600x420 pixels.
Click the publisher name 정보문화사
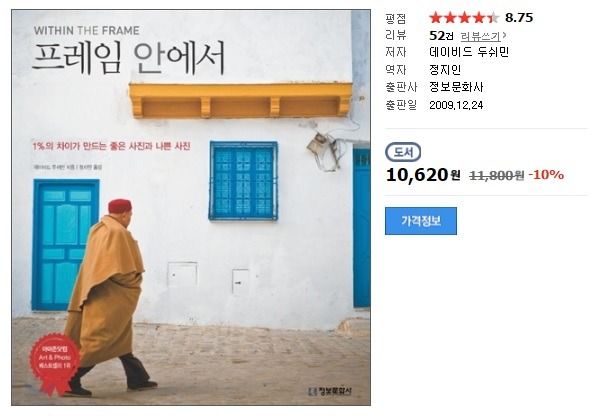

------------------------------------

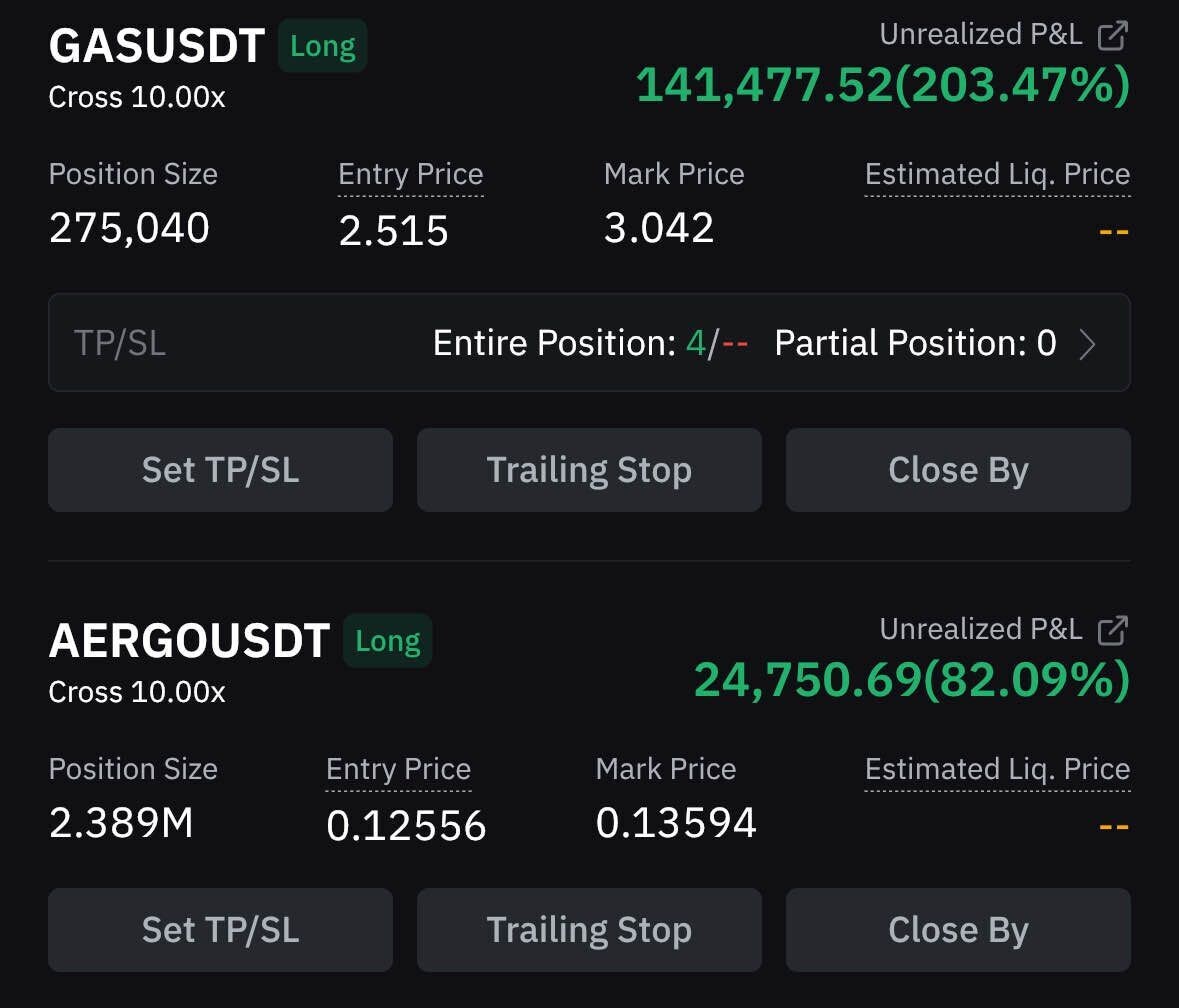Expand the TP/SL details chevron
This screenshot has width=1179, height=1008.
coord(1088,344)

------------------------------------

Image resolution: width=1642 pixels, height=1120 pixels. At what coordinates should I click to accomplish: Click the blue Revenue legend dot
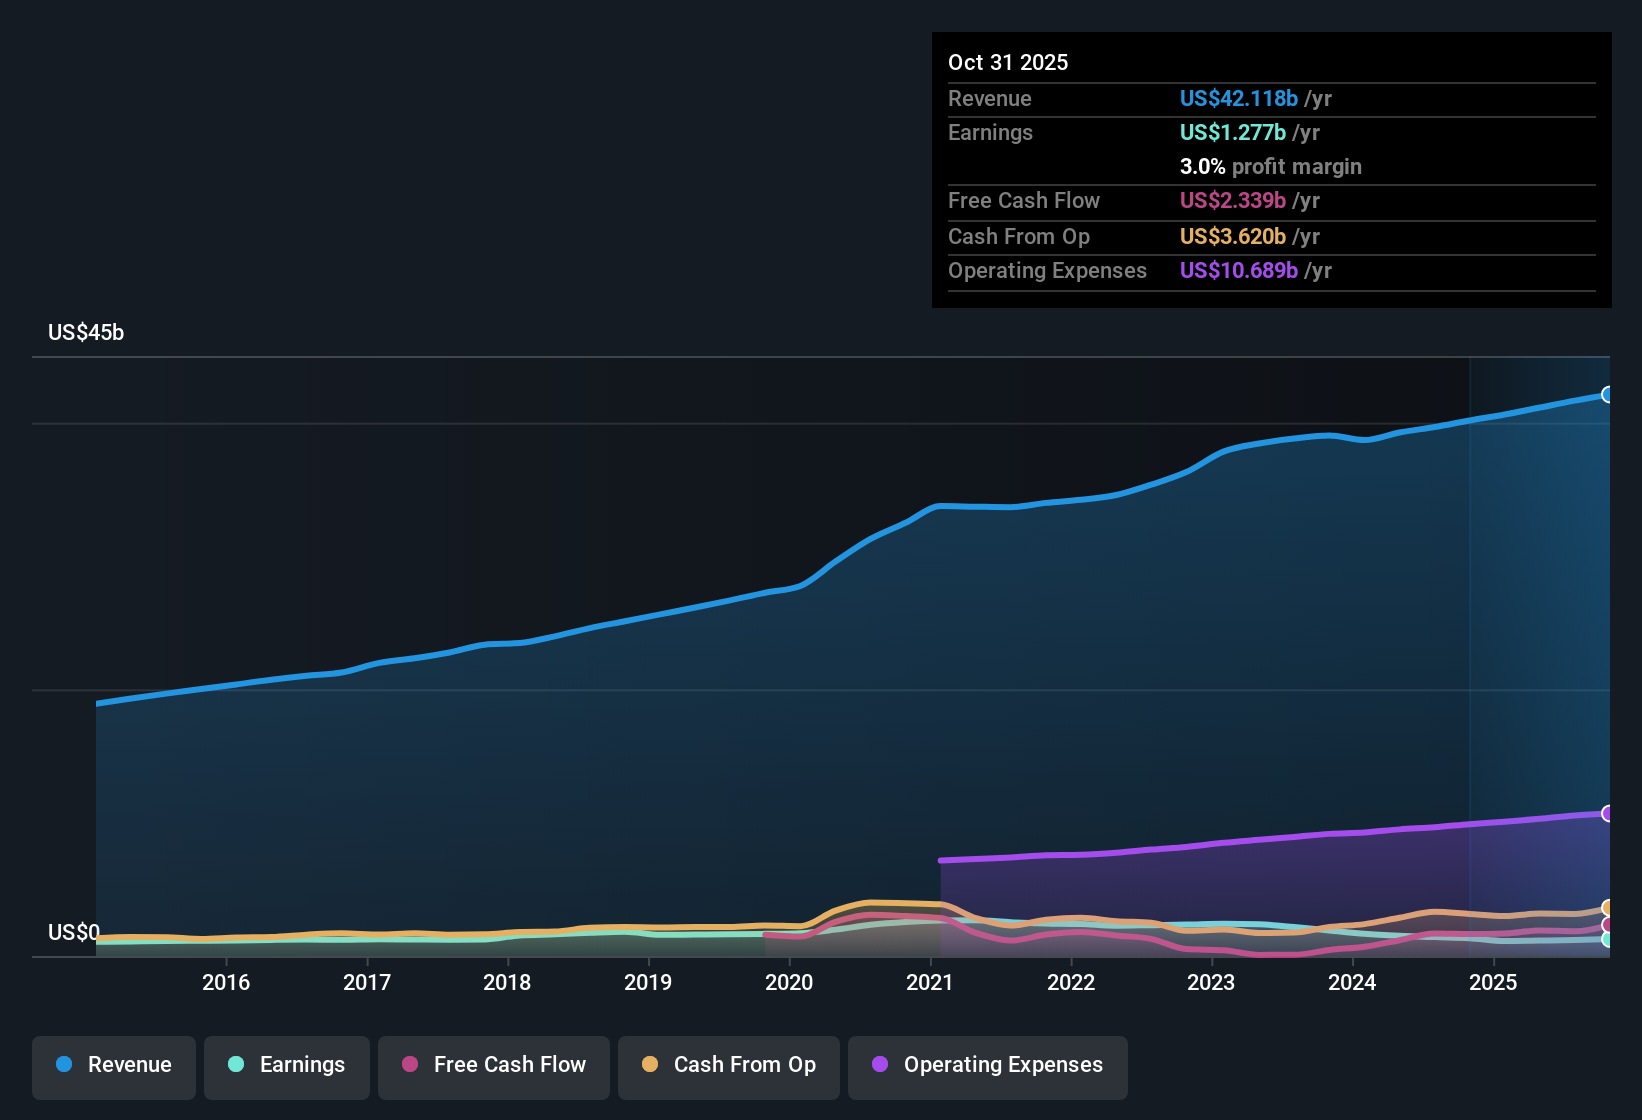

------------------------------------

■ WRITTEN TASK ■
Could you rewrite the records from the line containing "Expand the TP/SL details chevron" through the line containing "coord(1088,344)", with "screenshot" changed to "image" and nothing else altered? Give only those lines, and leave out the pictures.

■ THE RESPONSE ■
Expand the TP/SL details chevron
This image has width=1179, height=1008.
coord(1088,344)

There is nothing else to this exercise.